Les Ligues régionales se créent à l’initiative des clubs, souvent sur les ruines des comités régionaux de l’U.S.F.S.A. La Ligue du Nord est la première fondée en 1918. En 1921, 18 ligues régionales se partagent le territoire national. Les championnats de Division d’Honneur qu’elles organisent permettent l’émergence de nombreux clubs cultivant les rivalités locales.
Néanmoins, Les clubs à caractère corporatif défrayent rapidement la chronique et les clubs « civils » demandent leur retrait des compétitions. La Fédération tranche en interdisant les noms à caractère corporatif. Donc c’est la raison pour laquelle, comme écrit précédemment, que le Club Athlétique de la Société Générale devient Club Athlétique des Sports Généraux. Toutefois, rien n’interdit à une entreprise ou à un groupe d’entreprises de soutenir un club : Peugeot à Sochaux ou Casino à Saint-Étienne, notamment. Pour les clubs refusant cet abandon d’une partie de leur identité, des compétitions corporatives sont mises en place.
Le football corporatif de cette époque s’ implante dans les régions à forte population industrielle. Ainsi, outre la Région Parisienne, la Normandie est un pôle du sport corporatif et social. En raison même de l‘après guerre et de la ré-industrialisation des deux grands sites portuaires que sont Rouen et Le Havre, la Normandie connaît une démographie galopante, la main d’œuvre étrangère venant notamment aider d’une part à la reconstruction, et d’autre part, à ce besoin d’étoffer les effectifs des zones portuaires.
La Vallée de la Seine voit sortir de terre une foultitude d’usines (pétroles, gaz, chimies, industrie lourde). Pour la petite histoire, cette Ligue était la seconde de France au plan du football corporatif, avec des clubs célèbres de l’époque : Masselin Brûleurs Francia, RC Port du Havre, Tréfileries du Havre, Lozao…Au fil des années d’après-guerre, des championnats régionaux sont mis en place, dont l’organisation laisse à désirer, mais l’essentiel est ailleurs. Il s’agit plutôt de rencontres que de compétition. Néanmoins, dans un souci d’élargissement de l’intérêt sportif et dans une volonté d’échanges, la Fédération Française de Football met en place la première édition de la coupe nationale corporative au cours de la saison footballistique 1923-1924 et le premier vainqueur est l’ECFM Gennevilliers.

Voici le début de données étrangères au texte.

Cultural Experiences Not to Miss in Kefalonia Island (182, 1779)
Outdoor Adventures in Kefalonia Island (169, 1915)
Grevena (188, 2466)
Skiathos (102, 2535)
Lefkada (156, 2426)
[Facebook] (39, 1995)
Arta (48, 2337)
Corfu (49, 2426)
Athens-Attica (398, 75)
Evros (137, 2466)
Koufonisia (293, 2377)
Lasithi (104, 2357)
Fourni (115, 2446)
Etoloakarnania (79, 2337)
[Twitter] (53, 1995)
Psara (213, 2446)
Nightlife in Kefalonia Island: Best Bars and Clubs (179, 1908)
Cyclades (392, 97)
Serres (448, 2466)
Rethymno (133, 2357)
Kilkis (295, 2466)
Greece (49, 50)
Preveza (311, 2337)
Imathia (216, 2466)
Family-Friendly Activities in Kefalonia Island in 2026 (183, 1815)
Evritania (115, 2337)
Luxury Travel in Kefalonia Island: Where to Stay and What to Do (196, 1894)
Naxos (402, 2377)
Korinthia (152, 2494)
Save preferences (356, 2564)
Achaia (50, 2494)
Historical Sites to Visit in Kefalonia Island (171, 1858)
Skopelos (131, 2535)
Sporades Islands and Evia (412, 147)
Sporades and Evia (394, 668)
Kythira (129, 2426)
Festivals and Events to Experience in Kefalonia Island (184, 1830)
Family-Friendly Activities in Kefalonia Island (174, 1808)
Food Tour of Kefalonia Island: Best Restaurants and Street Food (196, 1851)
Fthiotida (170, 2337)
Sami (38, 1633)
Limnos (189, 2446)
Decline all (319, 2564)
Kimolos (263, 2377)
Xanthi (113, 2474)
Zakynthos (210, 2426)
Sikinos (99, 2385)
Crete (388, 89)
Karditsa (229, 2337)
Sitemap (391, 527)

A cette époque, seules quelques équipes, dont les entreprises ou sociétés peuvent se glorifier d’effectifs conséquents sont capables d’inscrire leur nom au palmarès de cette épreuve : l’US Bon Marché, l’US Métro, le Guaranty Club, Dunlop Sports, Usines Chausson, AS Auto Peugeot Sochaux. Le football corporatif épouse historiquement l’effort de reconstruction à travers ces exemples. Le sport, les rares loisirs, sont le prolongement de l’activité professionnelle. Peu s’en écartent pour des raisons évidentes.Entre les deux guerres, bon nombre de clubs d’entreprises voient le jour.
En l’absence de toute forme d’aide des municipalités dont l’unique souci est la reconstruction sociale, les clubs libres, bien qu’existant, ont des difficultés à fonctionner notamment dans les zones à vocation rurale, par manque de moyens mais aussi par manque de joueurs.
L’arrivée du professionnalisme en 1933 change cependant la donne, et promulgue de manière plus importante le football libre des associations. Du coup certaines équipes corporatives disparaissent pour laisser la place aux clubs municipaux, notamment dans les villes moyennes, là où l’usine est souvent la principale source de travail. Cependant, les prémices d’un second conflit occupent de plus en plus les esprits et si le football professionnel trouve une première jeunesse, le football de base lui, stagne, face à la montée des périls. Après quelques années, la seconde guerre mondiale éclate et les soucis sont ailleurs. C’est surtout le régime de Vichy qui va faire tenter disparaître le sport corporatif.